» **Short problem 1**
Find each line in the listing that contains the word "will", with capitalization matching, and copy those lines out.

For posts staging, the videos[] array inside each /user-posts/ response needs unnesting. BigQuery uses UNNEST(JSON_QUERY_ARRAY(...)); Snowflake uses LATERAL FLATTEN. Field names inside videos[] are snake_case (aweme_id, play_count, digg_count, comment_count, share_count, create_time), unlike the camelCase user objects - this asymmetry catches people out.

Incremental Models and Cursor-Based Ingestion

Most TikLiveAPI paginated endpoints return a cursor + hasMore envelope. A few exceptions matter for ingestion logic:

/user-followers/ and /user-following/ use a time timestamp parameter, not cursor.
/user-following/'s top-level list key is followings (plural with trailing s), not following.
/post-comments/ items use id as the comment identifier, not cid.

Your collector should persist the latest cursor (or time) per (endpoint, request_param) tuple, so subsequent runs resume rather than restart. On the dbt side, staging models should be views (cheap), and marts should be incremental. For a deeper look at cursor handling and retry behavior on the comments endpoint, see paginating TikTok comments at scale.

» **The records**
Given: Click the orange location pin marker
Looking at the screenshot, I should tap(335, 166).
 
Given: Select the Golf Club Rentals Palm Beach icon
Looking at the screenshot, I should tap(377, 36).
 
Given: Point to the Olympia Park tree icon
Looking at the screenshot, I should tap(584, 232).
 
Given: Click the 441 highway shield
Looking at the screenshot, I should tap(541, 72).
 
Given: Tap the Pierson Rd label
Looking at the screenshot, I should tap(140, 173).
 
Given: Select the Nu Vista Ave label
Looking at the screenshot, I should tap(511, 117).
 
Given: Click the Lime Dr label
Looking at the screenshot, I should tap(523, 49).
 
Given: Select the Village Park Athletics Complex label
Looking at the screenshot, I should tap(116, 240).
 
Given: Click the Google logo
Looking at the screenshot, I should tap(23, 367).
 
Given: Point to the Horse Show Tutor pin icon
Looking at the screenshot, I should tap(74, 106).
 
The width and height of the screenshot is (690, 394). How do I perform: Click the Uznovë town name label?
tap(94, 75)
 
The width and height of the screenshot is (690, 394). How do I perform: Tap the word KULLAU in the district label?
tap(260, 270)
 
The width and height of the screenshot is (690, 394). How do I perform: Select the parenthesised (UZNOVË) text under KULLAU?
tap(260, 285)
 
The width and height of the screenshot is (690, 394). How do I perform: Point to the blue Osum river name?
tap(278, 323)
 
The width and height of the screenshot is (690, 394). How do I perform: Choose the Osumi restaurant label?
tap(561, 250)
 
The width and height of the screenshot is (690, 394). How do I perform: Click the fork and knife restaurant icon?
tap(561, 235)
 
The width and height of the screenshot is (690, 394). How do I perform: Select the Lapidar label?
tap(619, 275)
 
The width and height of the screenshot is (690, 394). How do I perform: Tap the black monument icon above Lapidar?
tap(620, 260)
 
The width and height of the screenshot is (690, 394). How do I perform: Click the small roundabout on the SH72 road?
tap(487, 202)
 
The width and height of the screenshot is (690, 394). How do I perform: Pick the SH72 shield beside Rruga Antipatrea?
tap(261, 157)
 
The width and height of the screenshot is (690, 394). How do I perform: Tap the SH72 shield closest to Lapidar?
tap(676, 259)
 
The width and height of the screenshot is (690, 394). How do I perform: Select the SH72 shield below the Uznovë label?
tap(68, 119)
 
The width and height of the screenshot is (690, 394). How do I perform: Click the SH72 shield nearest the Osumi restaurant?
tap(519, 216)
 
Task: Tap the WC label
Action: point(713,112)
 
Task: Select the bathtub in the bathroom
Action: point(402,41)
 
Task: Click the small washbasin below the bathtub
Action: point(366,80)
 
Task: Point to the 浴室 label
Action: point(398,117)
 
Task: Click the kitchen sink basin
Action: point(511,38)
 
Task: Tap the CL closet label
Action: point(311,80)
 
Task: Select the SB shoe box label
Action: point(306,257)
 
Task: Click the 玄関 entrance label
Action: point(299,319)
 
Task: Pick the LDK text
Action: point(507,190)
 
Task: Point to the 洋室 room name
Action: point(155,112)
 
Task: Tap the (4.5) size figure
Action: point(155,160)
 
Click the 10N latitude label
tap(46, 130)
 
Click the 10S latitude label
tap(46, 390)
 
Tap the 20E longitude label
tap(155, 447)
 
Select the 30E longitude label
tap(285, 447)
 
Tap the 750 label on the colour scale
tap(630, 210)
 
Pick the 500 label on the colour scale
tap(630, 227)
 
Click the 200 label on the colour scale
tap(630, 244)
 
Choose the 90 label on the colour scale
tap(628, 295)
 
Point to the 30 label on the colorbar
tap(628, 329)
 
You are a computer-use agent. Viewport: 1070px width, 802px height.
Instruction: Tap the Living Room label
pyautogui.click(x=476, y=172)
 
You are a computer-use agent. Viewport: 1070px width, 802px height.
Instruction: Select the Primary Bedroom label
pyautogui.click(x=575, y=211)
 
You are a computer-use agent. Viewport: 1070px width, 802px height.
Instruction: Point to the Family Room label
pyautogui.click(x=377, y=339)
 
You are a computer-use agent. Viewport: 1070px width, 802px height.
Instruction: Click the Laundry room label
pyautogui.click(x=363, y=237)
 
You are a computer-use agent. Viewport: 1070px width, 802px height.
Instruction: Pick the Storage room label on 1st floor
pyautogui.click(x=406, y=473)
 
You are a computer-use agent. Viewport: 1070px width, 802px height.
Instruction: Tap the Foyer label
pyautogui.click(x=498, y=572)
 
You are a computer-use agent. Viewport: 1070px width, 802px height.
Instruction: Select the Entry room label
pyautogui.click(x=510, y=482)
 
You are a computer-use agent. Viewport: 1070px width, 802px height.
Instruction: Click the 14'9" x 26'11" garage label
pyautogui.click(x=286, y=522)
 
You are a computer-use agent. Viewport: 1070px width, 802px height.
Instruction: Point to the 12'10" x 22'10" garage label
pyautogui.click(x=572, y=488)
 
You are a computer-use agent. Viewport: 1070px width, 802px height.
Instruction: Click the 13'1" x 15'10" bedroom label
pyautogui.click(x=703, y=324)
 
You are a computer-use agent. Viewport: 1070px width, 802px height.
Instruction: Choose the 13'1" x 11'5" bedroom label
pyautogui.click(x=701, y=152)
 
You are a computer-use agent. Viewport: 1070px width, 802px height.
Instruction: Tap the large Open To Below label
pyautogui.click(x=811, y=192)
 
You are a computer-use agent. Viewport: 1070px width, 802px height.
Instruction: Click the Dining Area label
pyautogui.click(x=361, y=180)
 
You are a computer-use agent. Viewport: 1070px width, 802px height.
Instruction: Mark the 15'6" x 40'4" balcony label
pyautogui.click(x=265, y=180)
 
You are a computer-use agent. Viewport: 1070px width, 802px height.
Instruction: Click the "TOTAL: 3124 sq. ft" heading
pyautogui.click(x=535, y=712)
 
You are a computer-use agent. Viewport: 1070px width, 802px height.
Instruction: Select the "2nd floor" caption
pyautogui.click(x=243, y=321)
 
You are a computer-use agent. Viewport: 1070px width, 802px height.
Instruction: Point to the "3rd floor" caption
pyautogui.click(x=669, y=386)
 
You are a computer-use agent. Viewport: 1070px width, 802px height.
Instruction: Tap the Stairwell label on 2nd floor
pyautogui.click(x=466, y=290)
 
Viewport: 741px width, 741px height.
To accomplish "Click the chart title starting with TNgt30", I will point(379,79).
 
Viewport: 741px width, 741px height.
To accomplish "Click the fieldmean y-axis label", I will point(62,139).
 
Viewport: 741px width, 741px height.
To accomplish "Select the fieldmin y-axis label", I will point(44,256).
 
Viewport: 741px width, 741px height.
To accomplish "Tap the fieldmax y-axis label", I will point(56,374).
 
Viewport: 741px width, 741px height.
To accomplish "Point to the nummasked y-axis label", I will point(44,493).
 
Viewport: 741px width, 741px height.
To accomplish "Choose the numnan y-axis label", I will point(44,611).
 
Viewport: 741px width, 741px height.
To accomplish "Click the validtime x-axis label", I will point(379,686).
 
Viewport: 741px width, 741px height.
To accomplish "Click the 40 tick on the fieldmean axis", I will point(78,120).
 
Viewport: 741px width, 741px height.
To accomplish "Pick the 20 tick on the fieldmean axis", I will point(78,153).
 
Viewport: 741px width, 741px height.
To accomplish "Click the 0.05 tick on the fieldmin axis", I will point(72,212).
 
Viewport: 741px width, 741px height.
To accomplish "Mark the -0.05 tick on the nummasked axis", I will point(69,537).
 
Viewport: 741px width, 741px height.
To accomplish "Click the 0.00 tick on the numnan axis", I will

» **Short problem 2**
Continue the passage on staging and incremental ingestion of TikLiveAPI data, picking up after its final sentence.

» **Written reply 1**
To accomplish "Click the chart title starting with TNgt30", I will point(379,79).
To accomplish "Click the fieldmean y-axis label", I will point(62,139).
To accomplish "Select the fieldmin y-axis label", I will point(44,256).
To accomplish "Tap the fieldmax y-axis label", I will point(56,374).
To accomplish "Point to the nummasked y-axis label", I will point(44,493).
To accomplish "Choose the numnan y-axis label", I will point(44,611).
To accomplish "Click the validtime x-axis label", I will point(379,686).
To accomplish "Click the 40 tick on the fieldmean axis", I will point(78,120).
To accomplish "Pick the 20 tick on the fieldmean axis", I will point(78,153).
To accomplish "Click the 0.05 tick on the fieldmin axis", I will point(72,212).
To accomplish "Mark the -0.05 tick on the nummasked axis", I will point(69,537).
To accomplish "Click the 0.00 tick on the numnan axis", I will

» **Written reply 2**
-- models/marts/fact_tiktok_post_engagement.sql
{{ config(
    materialized='incremental',
    unique_key=['aweme_id', 'snapshot_date'],
    partition_by={'field': 'snapshot_date', 'data_type': 'date'},
    cluster_by=['author_user_id']
) }}

select
  date(snapshot_at)              as snapshot_date,
  aweme_id,
  author_user_id,
  play_count,
  digg_count,
  comment_count,
  share_count,
  download_count,
  collect_count,
  created_at
from {{ ref('stg_tiktok_posts') }}
{% if is_incremental() %}
  where snapshot_at > (select max(snapshot_at) from {{ this }})
{% endif %}

For SCD Type 2 on dim_tiktok_creator, use dbt's built-in snapshots against stg_tiktok_users with strategy='check' on follower_count and video_count. You'll get valid_from / valid_to columns and a full history of how each creator's audience moved.

Tests in dbt

Wire up four tiers of testing. They take 30 minutes to add and catch hours of debugging later.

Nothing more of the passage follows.